Here, we present a case series of BCS, a rare vascular disease of the liver. We found a low incidence rate of 28.6 cases per million inhabitants, which was still higher than that of other European studies [3, 10, 11] at 2–10 cases per million inhabitants [3, 10, 11]. Most of the information available in the academic literature to date comes from case reports or small cohort studies. In our series, cancer was present in 6 of 15 patients (40%), which was higher than previously reported. Most of the studies focused on primary BCS, excluding cases attributed to neoplasms. The relationship between neoplasms and BCS has been previously reported [12, 13], with BCS being related to both solid and haematological cancers. Cancer can cause BCS through various mechanisms, such as direct compression of the hepatic veins, metastases, vessel infiltration, or the induction of venous embolisms. In our series, 4 of the 6 cases of cancer-related BCS were attributed to solid neoplasms located in the abdomen. While hepatocarcinoma has previously been reported as a cause of BCS [14], we found no previous reports of ovarian cancer associated with BCS.
The second most common cause of BCS in our series was liver abscesses. Interestingly, the coexistence of portal vein thrombosis (PVT) and a liver abscess was relatively frequent [15], but BCS secondary to abdominal infections was rarely reported [16]. Only a few such cases have been described, and some of these were attributed to amoebic infections [17], although our case series did not include any of these cases. Amoebic infections, including liver abscesses, are rare in western countries, with most of the reported cases being from low-income regions [18]. Isolation of 2 or more microorganisms, including bacteria and fungi, is common in liver abscesses [19], while the presence of Candida spp. and other fungi have previously been reported as a rare cause of liver abscesses [20]. In our case series, two or more microorganisms were isolated from liver or peritoneal samples in 2 patients.
Lastly, prothrombotic factors rather than cancer or infection were detected in 3 patients. Paroxysmal nocturnal haemoglobinuria, a factor V Leiden mutation, and antiphospholipid syndrome have been identified as risk factors for several thrombotic diseases, including BCS [21, 22]. Of note, previous studies showed around a 25% prevalence of mutated factor V in BCS, while in this work, we found a prevalence of only 6.7% [23]. This could perhaps be explained by the distribution of the factor V mutation around the world.

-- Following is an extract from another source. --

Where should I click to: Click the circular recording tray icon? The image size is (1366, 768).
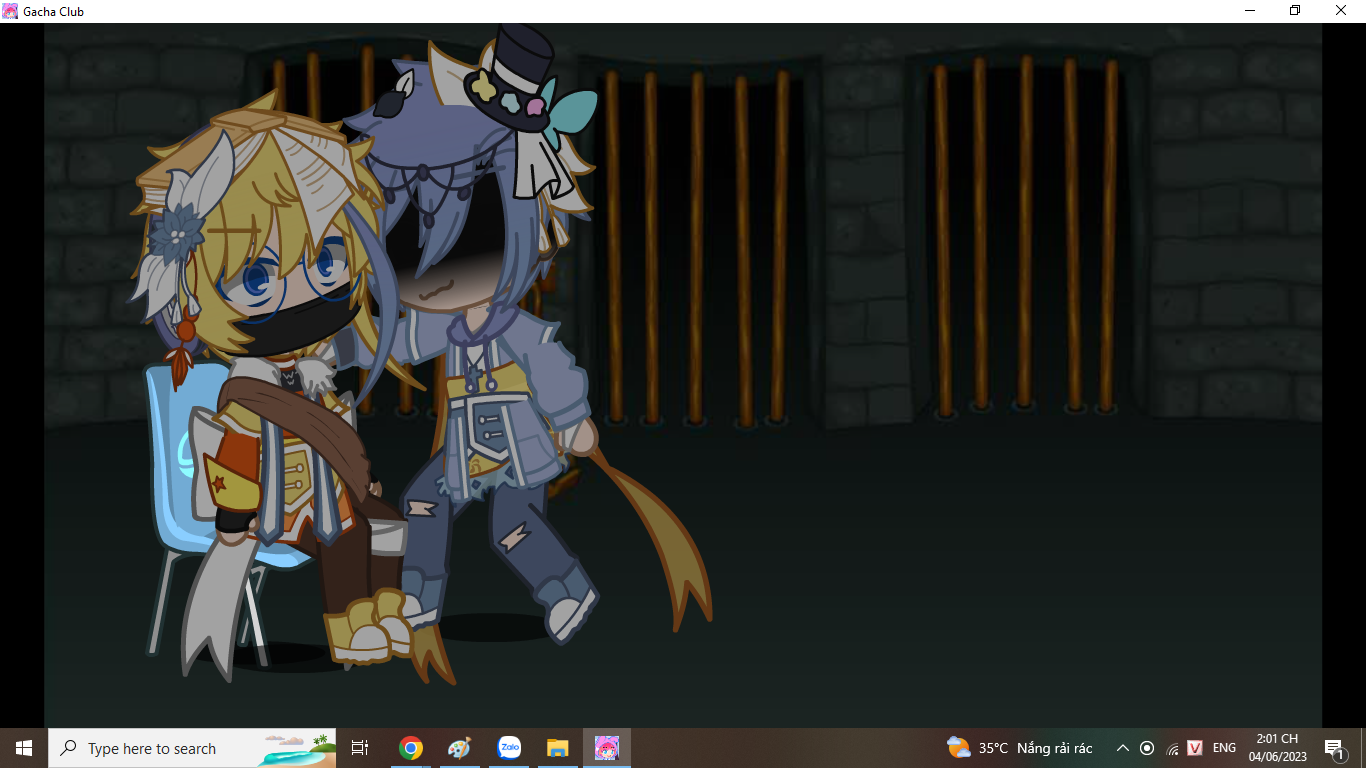coord(1147,748)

In Spain, the prevalence of this mutation in the general population is around 3.3% [24], while in other European countries such as Sweden, it exceeds 10%.
Regarding the treatment of BCS, most of patients received anticoagulation as the primary therapy. There are currently no ongoing clinical trials comparing BCS management options, and so, most information arises from observational studies and clinical experience. Anticoagulation with heparin seems to be the treatment of choice, although no clinical trials have compared UH to LMWH in this context [25]. In addition, no clinical trials have evaluated anti-vitamin K or direct oral anticoagulants in these patients. The second line of BCS management is treatment of the underlying cause. In our case series, 5 out of 6 patients with neoplasms received chemotherapy. Patients with hypercoagulable disorders rather than an infection should receive indefinite anticoagulation unless contraindicated.
BCS is related to liver cirrhosis through several mechanisms. Firstly, liver cirrhosis has been identified as a risk factor for venous thrombosis (e.g. BCS and portal vein thrombosis). Secondly, liver cirrhosis may develop after BCS as the result of chronic liver damage and fibrosis. In our series, 2 patients were previously diagnosed with liver cirrhosis and another 2 developed cirrhosis after the diagnosis of BCS. According to clinical guidelines, screening for hepatocarcinoma and oesophageal varices is mandatory in both settings [1].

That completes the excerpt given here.